Oxford Centre for Functional Magnetic Resonance Imaging of the Brain, University of Oxford, Oxford OX3 9DU, United Kingdom.
Proc Natl Acad Sci U S A. 2012 Feb 21;109(8):3131-6. doi: 10.1073/pnas.1121329109. Epub 2012 Feb 7.
Resting-state functional magnetic resonance imaging has become a powerful tool for the study of functional networks in the brain. Even "at rest," the brain's different functional networks spontaneously fluctuate in their activity level; each network's spatial extent can therefore be mapped by finding temporal correlations between its different subregions. Current correlation-based approaches measure the average functional connectivity between regions, but this average is less meaningful for regions that are part of multiple networks; one ideally wants a network model that explicitly allows overlap, for example, allowing a region's activity pattern to reflect one network's activity some of the time, and another network's activity at other times. However, even those approaches that do allow overlap have often maximized mutual spatial independence, which may be suboptimal if distinct networks have significant overlap. In this work, we identify functionally distinct networks by virtue of their temporal independence, taking advantage of the additional temporal richness available via improvements in functional magnetic resonance imaging sampling rate.

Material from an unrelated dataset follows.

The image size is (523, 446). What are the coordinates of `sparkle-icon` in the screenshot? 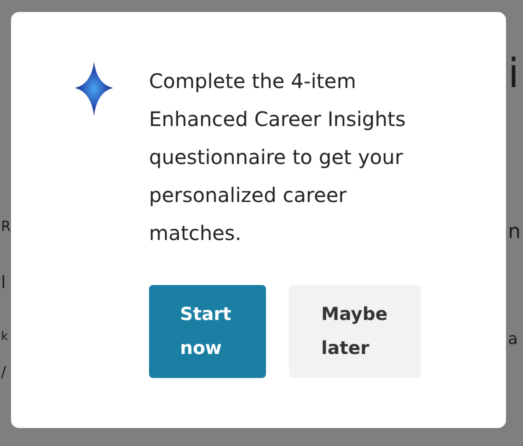 It's located at (94, 89).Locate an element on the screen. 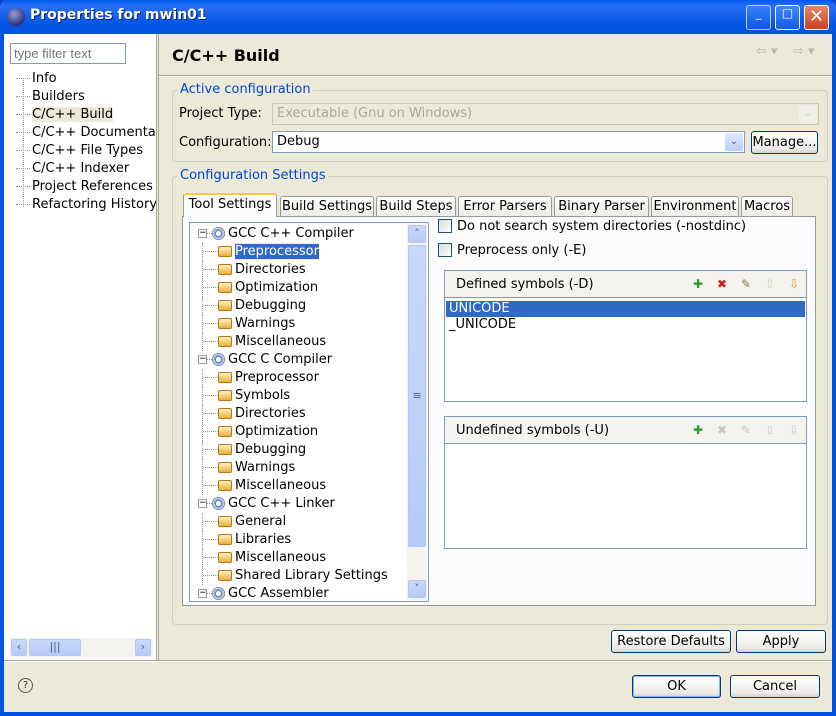 This screenshot has width=836, height=716. nav-item-label: C/C++ Build is located at coordinates (73, 114).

We identify multiple "temporal functional modes," including several that subdivide the default-mode network (and the regions anticorrelated with it) into several functionally distinct, spatially overlapping, networks, each with its own pattern of correlations and anticorrelations. These functionally distinct modes of spontaneous brain activity are, in general, quite different from resting-state networks previously reported, and may have greater biological interpretability.
静息态功能磁共振成像已成为研究大脑功能网络的有力工具。即使在“静息”状态下,大脑的不同功能网络也会在其活动水平上自发波动;因此,可以通过找到不同子区域之间的时间相关性来绘制每个网络的空间范围。目前基于相关的方法测量区域之间的平均功能连接,但对于属于多个网络的区域,这种平均值意义不大;理想情况下,人们希望有一种网络模型能够明确允许重叠,例如,允许一个区域的活动模式在某些时候反映一个网络的活动,而在其他时候反映另一个网络的活动。然而,即使是那些允许重叠的方法,也常常最大限度地提高了空间独立性,如果不同的网络有显著的重叠,这可能不是最优的。在这项工作中,我们利用功能磁共振成像采样率提高带来的额外时间丰富性,通过时间独立性来识别功能不同的网络。我们确定了多个“时间功能模式”,包括将默认模式网络(以及与之反相关的区域)细分为几个功能不同、空间重叠的网络的几个模式,每个模式都有其自身的相关性和反相关性模式。这些自发脑活动的功能不同模式通常与以前报道的静息状态网络有很大不同,并且可能具有更大的生物学可解释性。